Stuttgart
Intelligence Through Interaction: Collective Behaviour in Microrobotic Systems
Research Talk
Date: Wednesday, August 26
Time: 11:00 – 12:00 CEST
Location: MPI-IS Stuttgart
About the session: Collective behaviour is ubiquitous in living systems, emerging from local interactions between individuals through physical, chemical, or sensory coupling. This raises a fundamental question for robotics: can collective intelligence be engineered to emerge from the interactions of many simple agents rather than from centralised control? At microscopic scales, where the traditional distinction between sensing, computation, and actuation breaks down, this question becomes particularly relevant. Instead of programming individual robots, we can ask how coordination and functionality emerge directly from the physical design of a system and the interactions between its components.
In this talk, I explore this idea through three experimental microrobotic platforms: magnetic microdisks with tuneable interactions, self-propelling oil droplets that serve as physical models of cell-like behaviour, and electrically driven lipid vesicles, cell-sized soft compartments that exhibit emergent motion despite their minimal structure. Across these systems, there is no central controller, onboard computation, or explicit separation between sensing and actuation, yet coherent collective behaviours and functional organisation emerge.

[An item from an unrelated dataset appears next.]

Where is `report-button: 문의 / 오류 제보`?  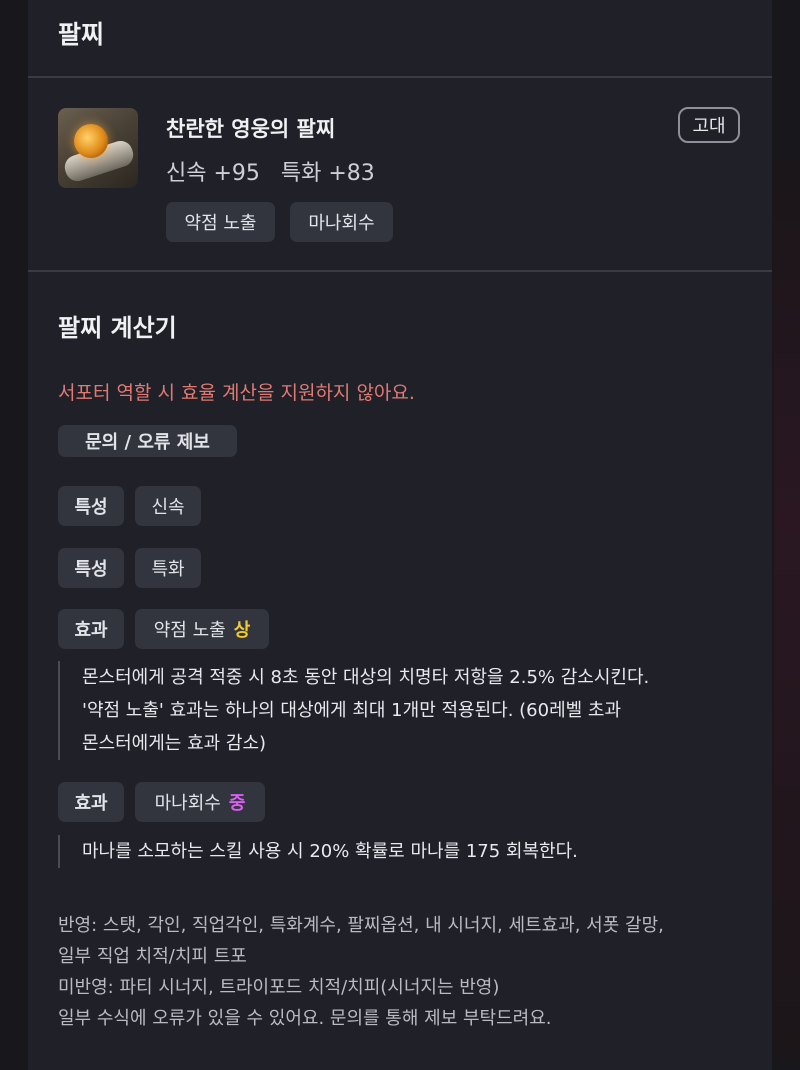
report-button: 문의 / 오류 제보 is located at coordinates (148, 441).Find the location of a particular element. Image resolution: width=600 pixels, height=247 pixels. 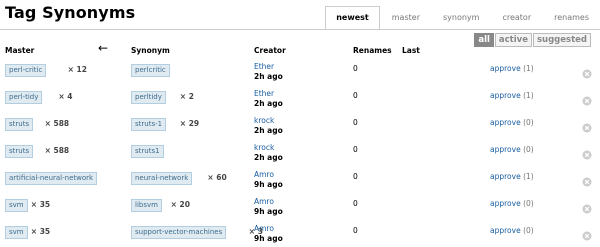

Together, they illustrate a paradigm for microrobotics in which intelligence is embodied in materials and interaction rules, making intelligent behaviour an intrinsic property of the system rather than a programmed feature of individual agents.
About Gaurav: I am a postdoctoral researcher in the PI department at MPI IS in Stuttgart, working on emergent collective behaviour in microscopic physical systems and its applications to microrobot collectives. Outside work, I enjoy reading books, playing racquet sports, and having philosophical discussions.